-- Problem details --
Answer these questions using the concert text below:
1. In which competition and year did Andrey Ponochevny win a bronze medal?
2. Which of Beethoven's sonatas did he play?
3. Which two organizations collaborated on the concert "Toward the South Plains"?

-- Extracted text --
****

The second artist, among the many world-class performers brought to the concert hall stage, is in a class by himself: Texanized Andrey Ponochevny, bronze medalist at the 2002 Tchaikovsky Competition, who played the last three of Beethoven’s piano sonatas.

AC, let it be known, is the only place in Texas where in this celebratory year, one can hear all thirty-two of Beethoven’s sonatas.

The maestro played #30 – #32, and the audience realized from the first phrases of #30 why the artist was a medalist. Every note and nuance of Beethoven’s compositions sang with vibrant clarity and for an hour Amarillo College was the center of the Beethoven piano universe.

CMA Concert
“Toward the South Plains”

Drum roll please, to reveal the #2 fine-arts event of 2019: Toward the South Plains, a collaborative concert by Chamber Music Amarillo and FASO, the organization from St. Andrews Episcopal Church which sponsors concerts, usually featuring the world-famous Aeolian Skinner 1024 organ.

****

-- Supplied information --
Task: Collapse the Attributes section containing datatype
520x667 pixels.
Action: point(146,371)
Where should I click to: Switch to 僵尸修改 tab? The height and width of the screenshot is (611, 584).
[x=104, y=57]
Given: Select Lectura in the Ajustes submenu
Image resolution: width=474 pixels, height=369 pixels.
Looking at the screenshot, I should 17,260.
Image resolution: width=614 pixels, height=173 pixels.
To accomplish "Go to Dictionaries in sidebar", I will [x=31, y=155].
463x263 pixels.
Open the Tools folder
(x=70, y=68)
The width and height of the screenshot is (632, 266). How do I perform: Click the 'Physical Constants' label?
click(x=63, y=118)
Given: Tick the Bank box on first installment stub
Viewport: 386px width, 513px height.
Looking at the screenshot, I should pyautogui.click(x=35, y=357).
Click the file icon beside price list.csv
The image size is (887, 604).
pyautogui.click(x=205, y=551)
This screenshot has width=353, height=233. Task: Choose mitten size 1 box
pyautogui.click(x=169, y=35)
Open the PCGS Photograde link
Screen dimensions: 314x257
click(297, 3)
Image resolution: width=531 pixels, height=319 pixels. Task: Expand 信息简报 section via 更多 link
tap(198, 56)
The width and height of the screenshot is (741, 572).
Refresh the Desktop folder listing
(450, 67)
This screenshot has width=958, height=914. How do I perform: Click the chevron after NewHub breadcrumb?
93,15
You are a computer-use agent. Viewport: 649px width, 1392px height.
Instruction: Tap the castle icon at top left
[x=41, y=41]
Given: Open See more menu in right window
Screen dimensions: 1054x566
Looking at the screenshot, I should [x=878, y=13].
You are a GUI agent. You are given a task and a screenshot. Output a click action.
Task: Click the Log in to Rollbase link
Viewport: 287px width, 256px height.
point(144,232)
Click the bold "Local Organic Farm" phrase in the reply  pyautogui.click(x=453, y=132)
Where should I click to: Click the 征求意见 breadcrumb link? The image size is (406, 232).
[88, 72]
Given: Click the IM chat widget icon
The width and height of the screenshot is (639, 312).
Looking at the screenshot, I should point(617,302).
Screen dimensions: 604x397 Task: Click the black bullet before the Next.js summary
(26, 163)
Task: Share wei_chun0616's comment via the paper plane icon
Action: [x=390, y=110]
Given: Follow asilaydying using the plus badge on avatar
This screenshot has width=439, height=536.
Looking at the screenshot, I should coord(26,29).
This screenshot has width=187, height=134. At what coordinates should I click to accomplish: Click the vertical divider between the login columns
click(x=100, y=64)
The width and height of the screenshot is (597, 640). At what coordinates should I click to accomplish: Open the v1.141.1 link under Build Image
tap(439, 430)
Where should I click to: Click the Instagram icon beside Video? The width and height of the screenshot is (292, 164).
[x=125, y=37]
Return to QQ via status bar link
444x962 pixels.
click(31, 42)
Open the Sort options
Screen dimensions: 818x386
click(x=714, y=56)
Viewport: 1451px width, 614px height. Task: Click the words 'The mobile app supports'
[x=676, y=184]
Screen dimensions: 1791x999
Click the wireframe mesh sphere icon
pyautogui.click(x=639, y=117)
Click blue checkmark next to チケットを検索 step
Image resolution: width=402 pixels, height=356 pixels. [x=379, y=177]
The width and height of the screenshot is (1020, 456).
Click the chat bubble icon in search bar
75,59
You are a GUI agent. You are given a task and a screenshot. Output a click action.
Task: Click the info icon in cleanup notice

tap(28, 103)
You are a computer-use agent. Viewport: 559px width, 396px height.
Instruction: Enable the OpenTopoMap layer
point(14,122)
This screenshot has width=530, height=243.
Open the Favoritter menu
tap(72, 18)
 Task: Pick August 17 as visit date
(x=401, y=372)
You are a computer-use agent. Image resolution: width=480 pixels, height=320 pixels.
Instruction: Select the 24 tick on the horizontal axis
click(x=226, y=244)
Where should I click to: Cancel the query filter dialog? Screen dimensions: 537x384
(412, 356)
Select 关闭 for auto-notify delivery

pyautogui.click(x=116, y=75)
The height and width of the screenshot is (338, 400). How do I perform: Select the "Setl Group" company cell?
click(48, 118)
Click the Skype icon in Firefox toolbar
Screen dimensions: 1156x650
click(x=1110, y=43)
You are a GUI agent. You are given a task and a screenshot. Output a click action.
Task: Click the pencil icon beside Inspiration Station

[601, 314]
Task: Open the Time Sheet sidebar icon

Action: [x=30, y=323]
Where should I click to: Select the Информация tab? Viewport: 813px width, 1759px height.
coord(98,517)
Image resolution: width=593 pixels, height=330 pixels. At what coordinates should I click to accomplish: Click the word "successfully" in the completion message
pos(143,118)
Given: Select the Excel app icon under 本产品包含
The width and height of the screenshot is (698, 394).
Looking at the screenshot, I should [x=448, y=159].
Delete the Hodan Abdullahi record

****

-- Response --
1. The 2002 Tchaikovsky Competition.
2. Sonatas #30 through #32, the last three.
3. Chamber Music Amarillo and FASO.